Säuberungsaktionen der konservativen Bewegung

Meinen japanischen Gast machte ich darauf aufmerksam, dass die betreffende Bewegung  Säuberungsaktionen wie am laufenden Band vornimmt. Diese Aktionen, die schon seit Generationen stattfinden, sind darauf gezielt, zwischen der vorwärtstreibenden Linken und der hinterherlaufenden Scheinrechten die Lücke zu verengen. Indem mein Gast meine Schriften darüber nachlas, wurde er von meiner Feststellung kaum verblüfft. Er meldete sich elektronisch an und erbat einen Besuch während seines Aufenthaltes, damit er seine Forschungsarbeit mit einem „schwer verletzten Fachkenner“ ausdiskutieren konnte.

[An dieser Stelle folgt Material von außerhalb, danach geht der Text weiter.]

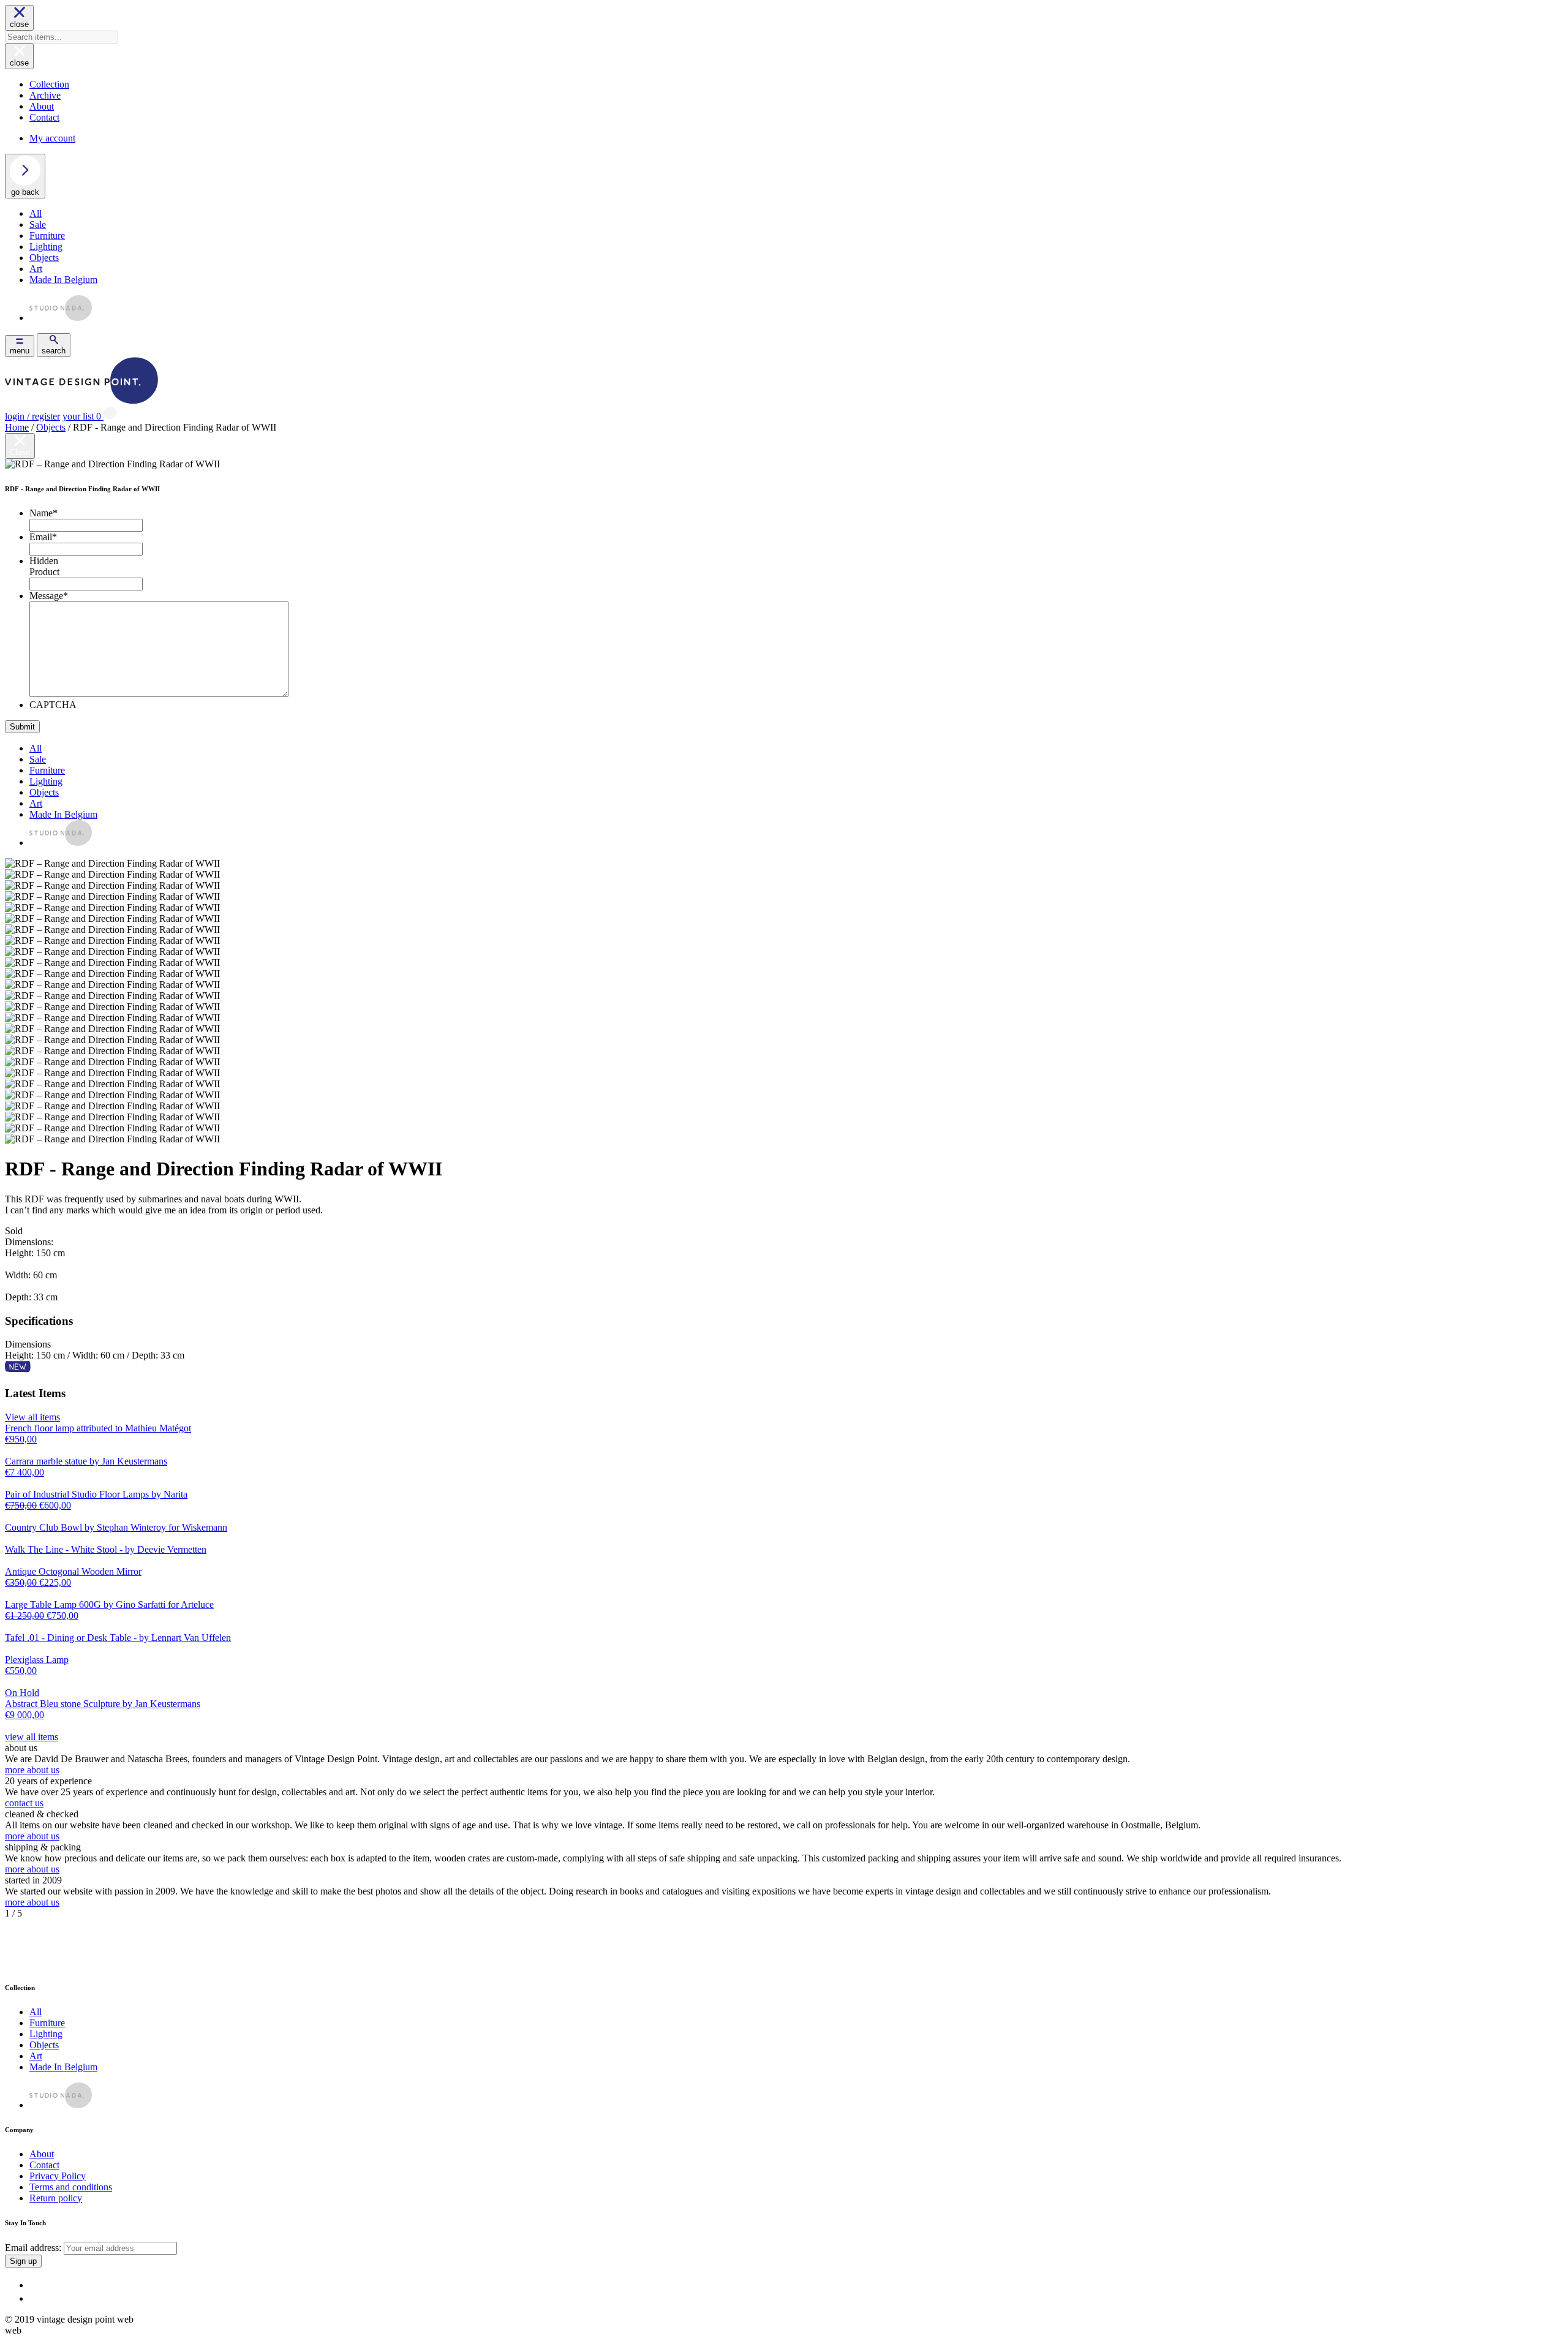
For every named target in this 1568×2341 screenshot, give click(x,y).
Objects (44, 257)
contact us (24, 1803)
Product (44, 572)
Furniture (47, 235)
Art (35, 268)
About (41, 106)
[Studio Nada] (60, 317)
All (35, 213)
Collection (49, 84)
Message (48, 595)
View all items (32, 1417)
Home (17, 427)
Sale (37, 224)
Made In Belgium (63, 279)
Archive (45, 95)
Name (43, 513)
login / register (32, 416)
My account (52, 138)
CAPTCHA (53, 704)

Es traf sich, dass er schon in Tokio etliche Bücher von mir las. Da wurde es ihm bewusst, dass mein Konservatismus-Begriff keineswegs verstiegen war und er mit dem, was in Japan als „konservativ“ verstanden wird, völlig übereinstimmt. Der amerikanische Konservatismus dagegen zeigt wenige Schnittmengen mit seinem Verständnis dieser Stellung. Diese Unregelmäßigkeit führt mein Gast auf den Sachverhalt zurück, dass die einflußreichen Intellektuellen in den USA schon im letzten Jahrhundert den menschlichen Fortschritt und die zugespitzte Moderne für sich als alternativlos anerkannten. Ohne eine richtige Einschätzung der Vormoderne, die hierzulande als bloße Randerscheinung auftrat, kann man sich jedoch keine Vorstellung von einer wahrhaftig „konservativen Alternative“ machen.

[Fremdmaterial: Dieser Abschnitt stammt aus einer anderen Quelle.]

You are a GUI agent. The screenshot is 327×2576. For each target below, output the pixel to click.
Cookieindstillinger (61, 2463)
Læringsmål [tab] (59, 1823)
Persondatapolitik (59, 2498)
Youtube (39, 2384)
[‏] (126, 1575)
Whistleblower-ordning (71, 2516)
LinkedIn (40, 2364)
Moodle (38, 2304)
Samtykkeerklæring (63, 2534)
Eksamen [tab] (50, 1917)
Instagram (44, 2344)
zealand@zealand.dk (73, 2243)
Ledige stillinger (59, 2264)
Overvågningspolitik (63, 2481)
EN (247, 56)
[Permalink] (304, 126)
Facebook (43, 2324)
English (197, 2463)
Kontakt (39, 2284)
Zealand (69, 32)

Die Amerikanisierung vergiftet auch den Konservatismus

Der japanische Professor wies auf die Landesherren der amerikanischen Südstaaten vor dem Sezessionskrieg und auf die schon verkommenen Patrizierfamilien aus Neuengland als Ausnahmen hin, die die Regel bestätigten. Dann betonte er, dass „die Spuren jedweder vormodernen Gesellschaft in diesen Örtlichkeiten schon verlaufen sind“. Dazu merkte ich an, unsere „gemäßigte“ Rechtsopposition haue auf den Putz mit ihren scheinkonservativen Erfindungen und überführe ihre aus einem linken Glauben zusammengeflickte Ideologie auf unterwürfige Staaten wie Deutschland oder auf Regierungen, die von der amerikanischen Leitkultur geprägt sind.

Eine Bewegung, so mein Gast, die mit linken Stichworten wie „Menschenrechten“  oder einer „vielfältigen Gesellschaft“ jongliere, gebrauche aber den „Konservatismus-Begriff“ fälschlicherweise. Mein Gast wollte zudem wissen, was andere bedingende Faktoren zur gegenwärtigen Ausprägung des amerikanischen Konservatismus beitrugen. Ausschlaggebend für die betreffende Bewegung war ihre weltanschauliche und gefühlsmäßige Verankerung im Kalten Krieg, wodurch sie strikt antikommunistisch wurde. Wenngleich sie andere Zielvorgaben nebenbei ergriff, rangierte der Widerstand gegen die Sowjetunion an erster Stelle bei den amerikanischen Konservativen von den 1950ern ab bis zum Sturz der sowjetischen Diktatur.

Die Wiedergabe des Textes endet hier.